Exercise brief »
Repeat precisely the line in which "Task: Click the Change (%) column header" occurs and all lines that follow it in the entries below. Pictures must be omitted.

Records from a dataset:
┌──

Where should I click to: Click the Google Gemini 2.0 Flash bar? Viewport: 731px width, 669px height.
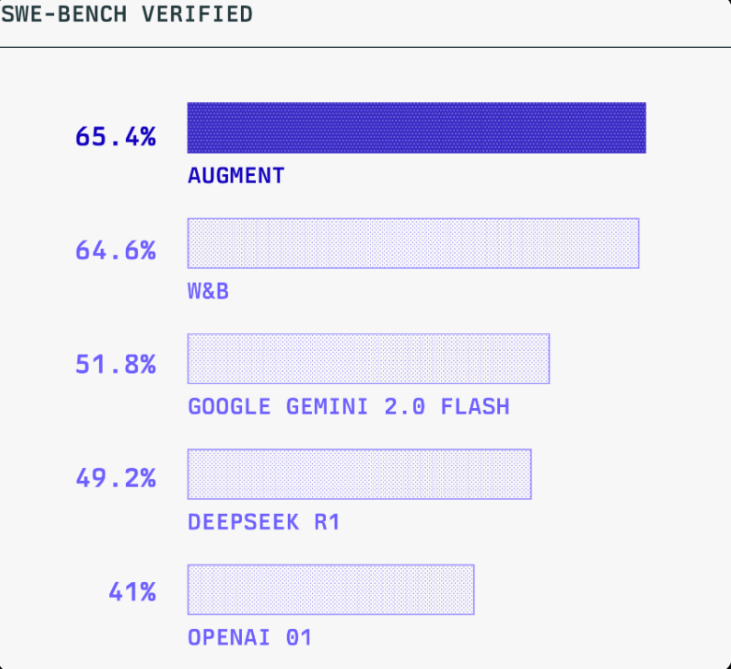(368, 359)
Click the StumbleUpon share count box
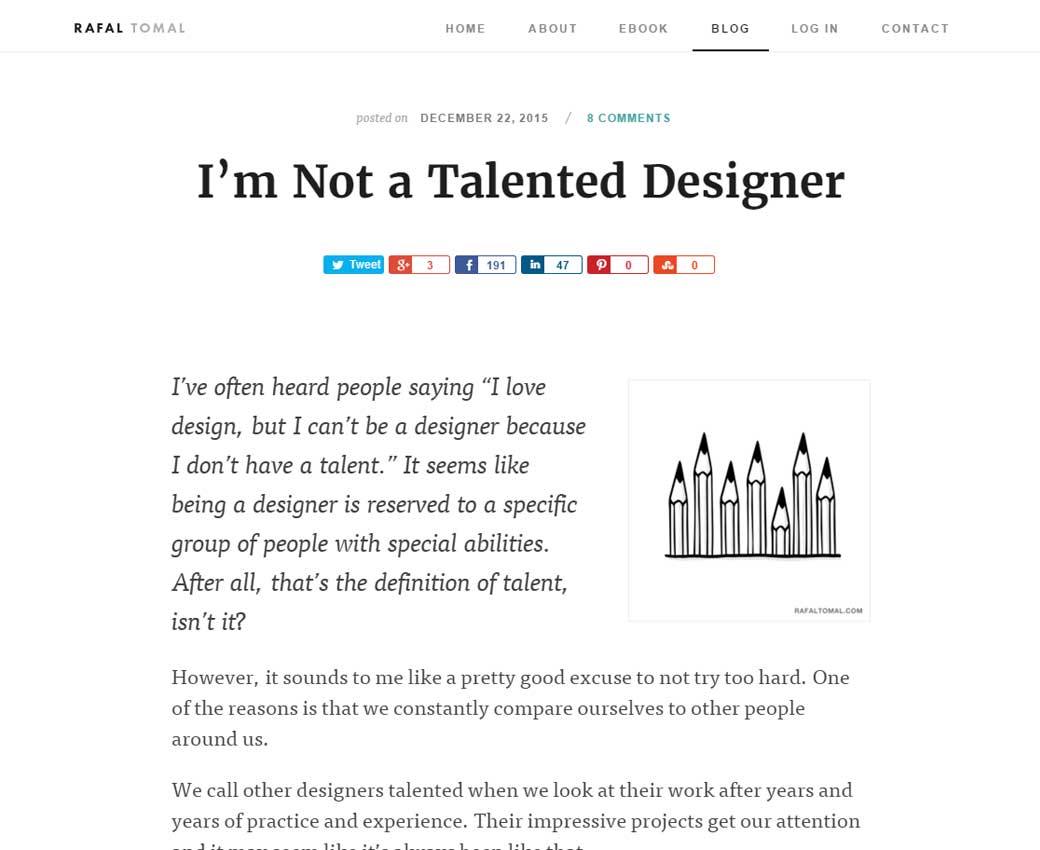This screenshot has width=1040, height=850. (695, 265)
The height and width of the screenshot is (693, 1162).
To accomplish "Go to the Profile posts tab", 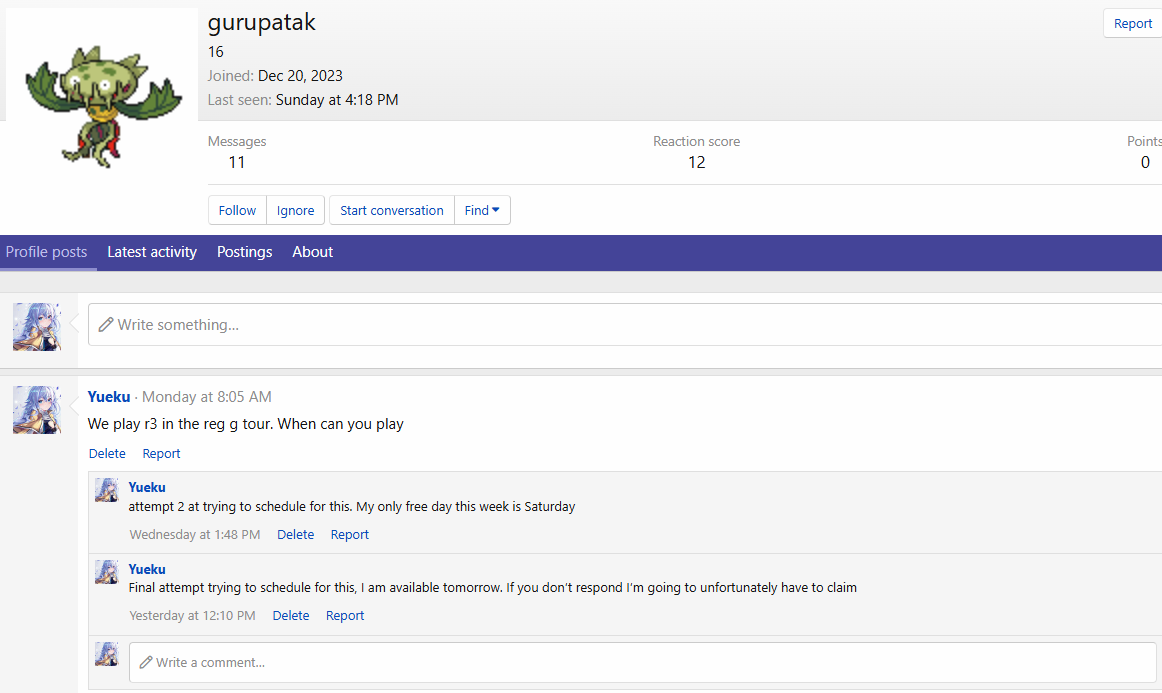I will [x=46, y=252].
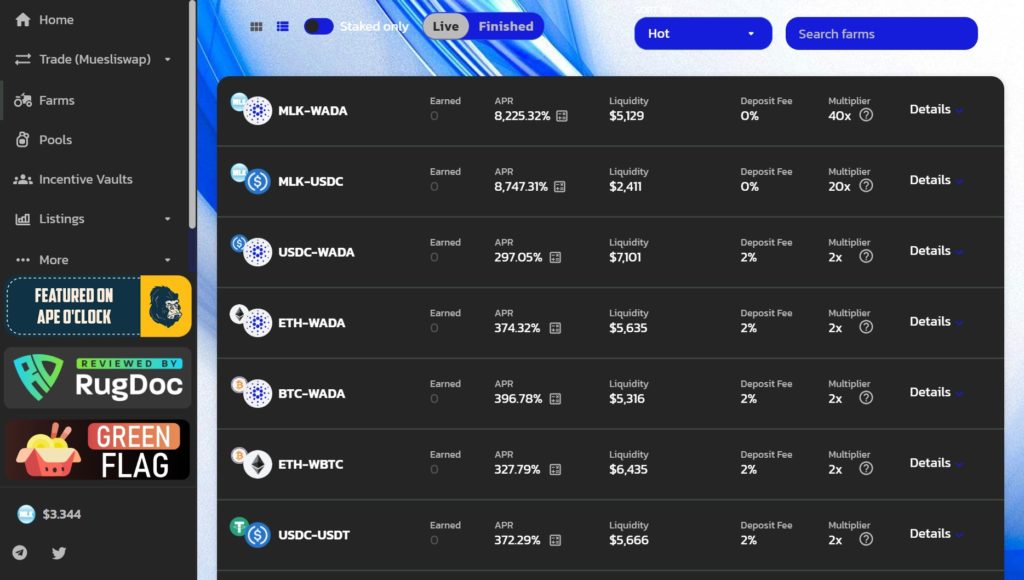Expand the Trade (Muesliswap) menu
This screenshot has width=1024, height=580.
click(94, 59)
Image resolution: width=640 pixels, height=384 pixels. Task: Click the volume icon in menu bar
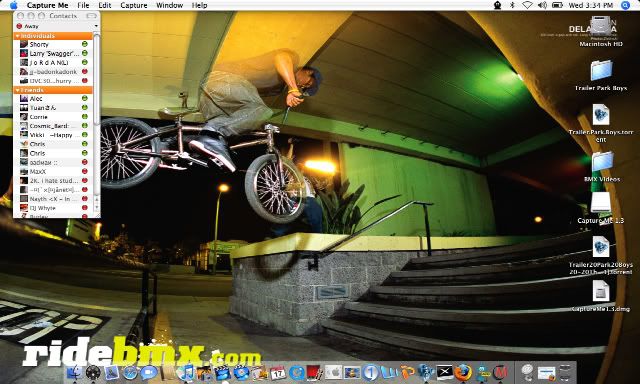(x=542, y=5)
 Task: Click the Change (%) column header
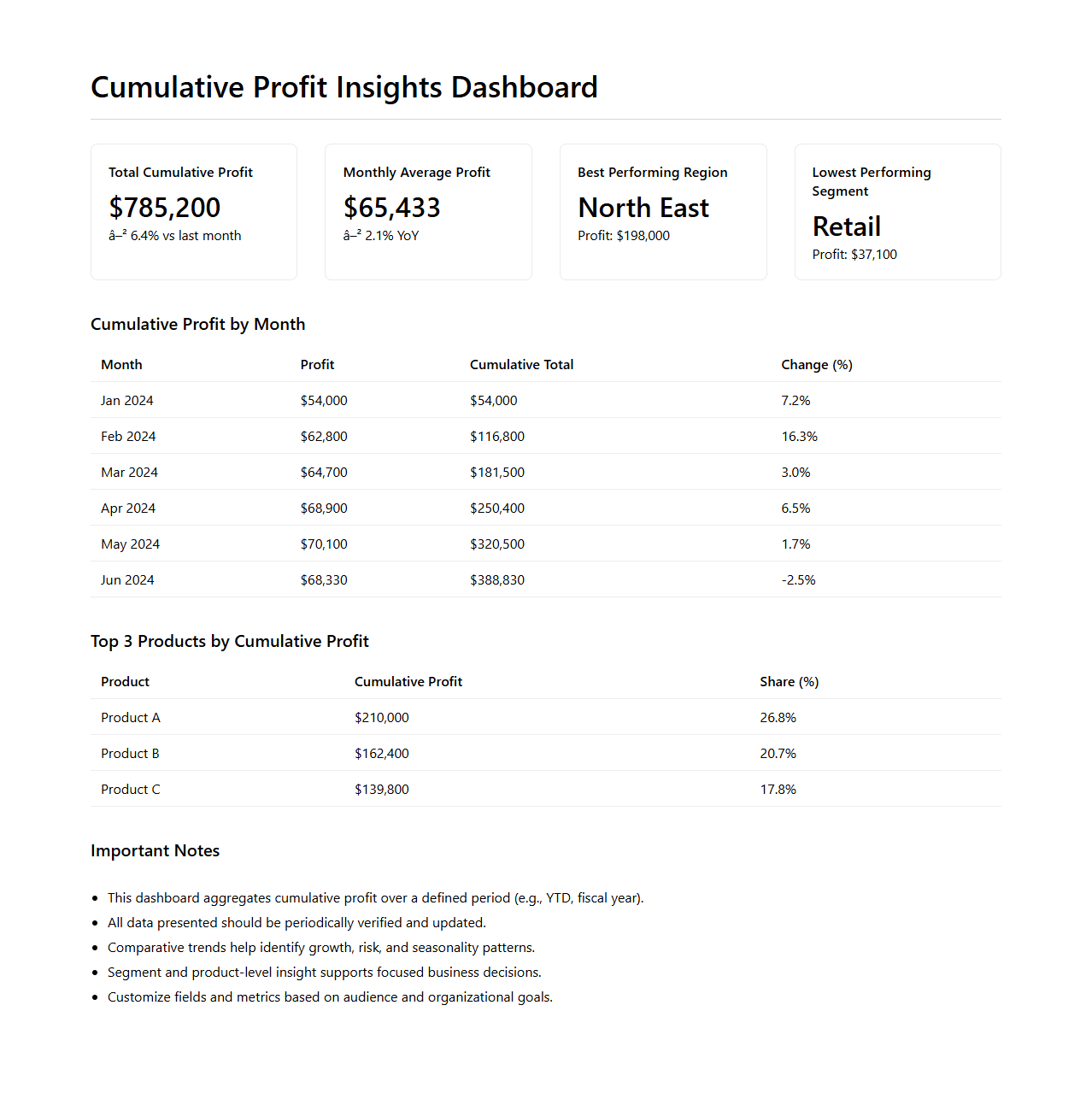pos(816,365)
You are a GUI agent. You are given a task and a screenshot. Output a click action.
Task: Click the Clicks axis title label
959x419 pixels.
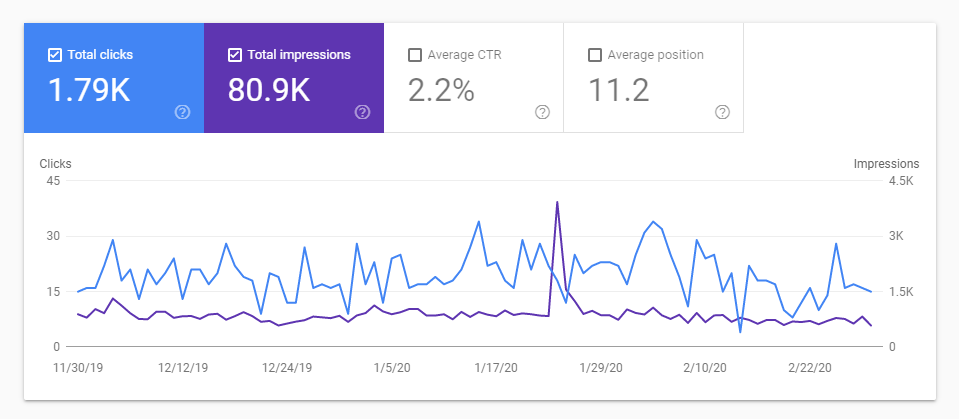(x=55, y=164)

└──

Task solution »
 Task: Click the Change (%) column header
pos(816,365)
You are a GUI agent. You are given a task and a screenshot. Output a click action.
Task: Click the Clicks axis title label
959x419 pixels.
(x=55, y=164)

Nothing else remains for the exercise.